= Joint Innovation Lab =

The Joint Innovation Lab (JIL) is a joint venture in mobile communications. It was established in 2009 as a partnership between Vodafone, Verizon Wireless, China Mobile and SoftBank Mobile. It is backed up by handset makers LG Electronics, Research In Motion, Samsung Electronics and Sharp Corporation.

The companies use the JIL as a platform to develop mobile services. JIL's first project is to develop a mobile widget ecosystem that will allow developers to benefits from access to the combined customer base of the four JIL mobile operators.

== Wholesale Applications Community ==
The Wholesale Applications Community was formed by a group of 24 mobile network operators and announced at Mobile World Congress 2010 in Barcelona with the remit to tackle device fragmentation through the introduction of ‘open standard’ web technologies.

Over the following year, more and more companies expressed a commitment to the common cause and WAC now has over 60 members in its ranks, including handset manufacturers, software development companies and mobile network operators from all over the world.

In September 2010, just six months after the initial announcement, the first WAC 1.0 mobile web run time specification was released, signalling the organisation’s intent to support developers with an open web-based platform that could run applications across multiple devices and operating systems.

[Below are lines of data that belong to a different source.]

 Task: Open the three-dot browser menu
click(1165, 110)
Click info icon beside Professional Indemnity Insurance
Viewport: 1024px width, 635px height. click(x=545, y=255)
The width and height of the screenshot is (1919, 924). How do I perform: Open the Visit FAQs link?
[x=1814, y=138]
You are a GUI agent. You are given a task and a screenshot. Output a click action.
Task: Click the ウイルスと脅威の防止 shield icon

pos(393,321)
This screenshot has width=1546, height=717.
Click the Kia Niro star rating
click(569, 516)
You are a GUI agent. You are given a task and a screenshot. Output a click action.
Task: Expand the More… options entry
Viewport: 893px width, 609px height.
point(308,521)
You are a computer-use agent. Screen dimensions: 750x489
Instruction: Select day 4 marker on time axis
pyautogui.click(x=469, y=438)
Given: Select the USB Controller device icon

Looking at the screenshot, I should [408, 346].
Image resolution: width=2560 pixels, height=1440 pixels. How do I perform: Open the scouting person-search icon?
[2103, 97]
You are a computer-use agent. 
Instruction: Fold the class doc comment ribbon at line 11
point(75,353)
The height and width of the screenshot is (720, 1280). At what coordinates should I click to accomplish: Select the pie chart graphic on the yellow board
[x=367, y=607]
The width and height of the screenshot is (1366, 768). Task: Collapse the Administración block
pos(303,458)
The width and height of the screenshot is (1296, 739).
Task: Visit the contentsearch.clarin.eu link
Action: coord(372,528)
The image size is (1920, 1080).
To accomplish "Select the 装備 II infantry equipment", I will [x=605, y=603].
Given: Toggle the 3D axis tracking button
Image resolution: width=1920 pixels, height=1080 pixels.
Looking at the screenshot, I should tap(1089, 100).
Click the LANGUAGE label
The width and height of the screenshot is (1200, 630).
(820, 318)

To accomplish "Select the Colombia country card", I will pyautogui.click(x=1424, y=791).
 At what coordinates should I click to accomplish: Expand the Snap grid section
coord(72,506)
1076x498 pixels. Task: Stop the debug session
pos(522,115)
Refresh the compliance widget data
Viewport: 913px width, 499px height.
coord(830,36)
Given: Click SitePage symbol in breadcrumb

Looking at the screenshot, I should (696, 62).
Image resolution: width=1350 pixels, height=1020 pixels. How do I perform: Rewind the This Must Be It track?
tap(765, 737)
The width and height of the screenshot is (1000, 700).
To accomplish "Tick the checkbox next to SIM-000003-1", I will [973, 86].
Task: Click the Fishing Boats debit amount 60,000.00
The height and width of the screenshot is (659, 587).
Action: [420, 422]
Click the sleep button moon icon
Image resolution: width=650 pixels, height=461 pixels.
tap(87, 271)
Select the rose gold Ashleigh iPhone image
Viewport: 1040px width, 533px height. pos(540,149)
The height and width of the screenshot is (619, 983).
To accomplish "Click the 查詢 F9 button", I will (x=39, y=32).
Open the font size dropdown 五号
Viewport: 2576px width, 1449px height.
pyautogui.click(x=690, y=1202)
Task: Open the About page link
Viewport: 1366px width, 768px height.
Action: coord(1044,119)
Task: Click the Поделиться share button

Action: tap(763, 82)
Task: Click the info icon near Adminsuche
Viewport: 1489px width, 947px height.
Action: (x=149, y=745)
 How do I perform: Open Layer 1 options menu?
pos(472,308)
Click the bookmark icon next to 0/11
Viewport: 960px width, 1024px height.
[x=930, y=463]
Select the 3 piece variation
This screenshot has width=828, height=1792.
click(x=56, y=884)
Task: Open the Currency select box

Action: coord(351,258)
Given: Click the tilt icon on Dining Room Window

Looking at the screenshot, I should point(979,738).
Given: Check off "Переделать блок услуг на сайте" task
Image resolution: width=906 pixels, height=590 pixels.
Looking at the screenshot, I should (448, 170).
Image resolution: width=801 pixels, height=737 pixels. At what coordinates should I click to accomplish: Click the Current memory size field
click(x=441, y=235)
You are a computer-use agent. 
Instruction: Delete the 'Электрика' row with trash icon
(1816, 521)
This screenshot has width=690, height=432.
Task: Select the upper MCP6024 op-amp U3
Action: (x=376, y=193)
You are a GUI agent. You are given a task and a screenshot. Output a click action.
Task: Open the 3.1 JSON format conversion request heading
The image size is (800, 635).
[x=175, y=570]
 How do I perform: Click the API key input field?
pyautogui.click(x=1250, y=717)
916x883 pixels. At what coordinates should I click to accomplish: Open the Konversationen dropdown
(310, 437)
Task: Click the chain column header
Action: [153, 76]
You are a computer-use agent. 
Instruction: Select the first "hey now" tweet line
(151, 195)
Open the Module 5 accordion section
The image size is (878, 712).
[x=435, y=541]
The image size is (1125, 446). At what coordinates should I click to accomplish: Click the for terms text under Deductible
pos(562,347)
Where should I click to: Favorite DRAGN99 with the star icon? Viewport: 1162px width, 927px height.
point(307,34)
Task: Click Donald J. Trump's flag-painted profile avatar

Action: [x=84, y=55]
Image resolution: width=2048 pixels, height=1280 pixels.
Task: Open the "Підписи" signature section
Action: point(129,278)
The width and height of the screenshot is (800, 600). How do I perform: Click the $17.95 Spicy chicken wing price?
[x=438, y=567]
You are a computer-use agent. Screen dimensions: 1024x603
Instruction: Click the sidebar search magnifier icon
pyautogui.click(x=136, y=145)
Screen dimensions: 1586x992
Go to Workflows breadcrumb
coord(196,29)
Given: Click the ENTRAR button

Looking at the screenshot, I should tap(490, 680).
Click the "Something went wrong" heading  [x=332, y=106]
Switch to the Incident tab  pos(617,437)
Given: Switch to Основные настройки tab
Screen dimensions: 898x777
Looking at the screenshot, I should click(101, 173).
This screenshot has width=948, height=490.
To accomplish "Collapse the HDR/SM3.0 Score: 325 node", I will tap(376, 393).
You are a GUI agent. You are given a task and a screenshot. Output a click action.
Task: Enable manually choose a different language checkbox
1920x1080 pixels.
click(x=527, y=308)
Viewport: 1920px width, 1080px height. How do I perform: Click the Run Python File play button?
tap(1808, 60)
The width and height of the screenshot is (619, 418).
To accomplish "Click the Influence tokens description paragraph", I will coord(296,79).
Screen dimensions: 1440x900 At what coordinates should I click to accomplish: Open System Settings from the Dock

With the support of its 40+ members, WAC appointed former Vodafone executive Peters Suh as CEO, with Michel Combes and Jean Philippe Vanot taking on the roles of Chairman and Deputy Chair. The news that the GSMA’s OneAPI would be the standard adopted by WAC’s network operator members for the exposure of network APIs was followed by a further nine new members joining the organisation, including new OEMs, swelling the membership to over 50 companies.

By Mobile World Congress 2011, WAC formally confirmed its status as a ‘not for profit’ organisation and announced that its membership had now grown to more than 60 full members.